The Ask and the Answer ("TATA") by Patrick Ness is book 2 of the Chaos Walking trilogy. Now before we go getting our teeth stuck into this fresh piece of meat, I highly HIGHLY recommend that you read Book 1.

I repeat: this isn't one of those series' where you can afford to pick up at Book 2 - you simply MUST read Book 1 FIRST. Patrick Ness' ROARINGLY adventurous dystopian trilogy is all about the suspense, and besides the story being absolutely spoilt in its entirety, you won't have any EFFING clue what's going on at ANY stage. So if you want to be part of this exclusive club, GO. Now. Read. And love.

So with that out of the way: TATA begins at The End.
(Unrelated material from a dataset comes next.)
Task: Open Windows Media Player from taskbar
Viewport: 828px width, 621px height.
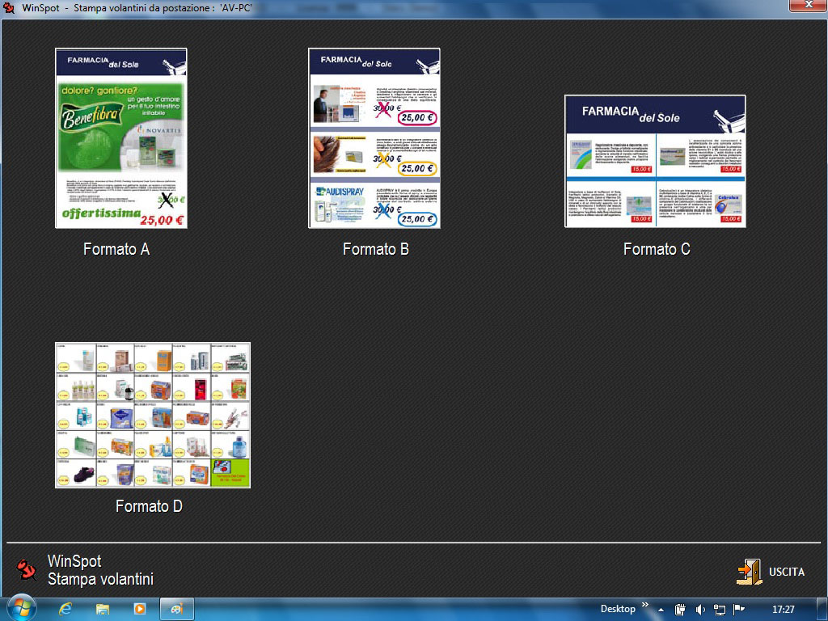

I mean that it presents itself as the tail of Book 1, where we are left hanging by one very sweaty hand off the edge of a high, rocky cliff, otherwise known as the dreaded 'cliffhanger'. There, first page in, written THE END, and then the story begins...
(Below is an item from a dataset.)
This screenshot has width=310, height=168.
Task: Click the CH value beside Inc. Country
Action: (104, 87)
----Mild spoilers start here - watch for the splash as you hit the water below - DON'T SAY YOU HAVEN'T BEEN WARNED ------

---------------------Begin Spoiler -------------------

I guess it's no big secret that Viola lives to see another day, brushing off that bulletwound that showcased Todd as the hero we all know he is in The Knife of Never Letting Go ("TKNLG").

Problem is, Viola's been picked up by a group of healing and silent (no 'noise') dastardly WOMEN, while Todd's thrown in the deep end with Mayor (now President) Prentiss, who sees 'big things' in Todd and wants him to join his gang. It's a power struggle and brainwashing of epic proportions as the two young protagonists fight their way through evils untold and doubts unnumbered in pursuit of their destination: each other.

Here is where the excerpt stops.